Despite their stratospheric profits, their economists are tut-tutting about proposals for meagre $1 per hour wages rises which would save low-income Australians from further wage stagnation.
In any case, the banks are cleaning up, they always do. And the Reserve Bank is being unusually charitable to them by offering to pay them interest on the $406bn they have sitting on deposit in their Exchange Settlement Accounts (ESAs).
That’s another $10bn a year in interest payments to feed the bottom line and keep shareholders happy with their juicy franking credit subsidies on top.
We will get to the why and wherefore of this largesse shortly for those who are keen to find out more about mega-freebies.
Some broader perspective first. Inflation has taken off and interest rates are on the rise. This of course puts many Australians in a tricky position because they have been flogged a lot of credit in recent years as rates hit record lows. Hundreds of thousands of new homebuyers will never have experienced rising rates.

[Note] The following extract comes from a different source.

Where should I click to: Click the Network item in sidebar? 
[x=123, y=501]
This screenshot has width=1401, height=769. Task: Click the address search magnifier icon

The point is, it could get nasty. Australia has among the highest levels of household indebtedness in the world ($3.1trillion) and that leverage puts the whole housing market at risk.
Who knows how high rates will go? Nobody. There is no reason inflation cannot go to 10% and the cost of mortgages could double. Rates may well spike and fall again. This is all high conjecture. What is reasonable conjecture however is that the government will always protect the banks and the stability of the financial system.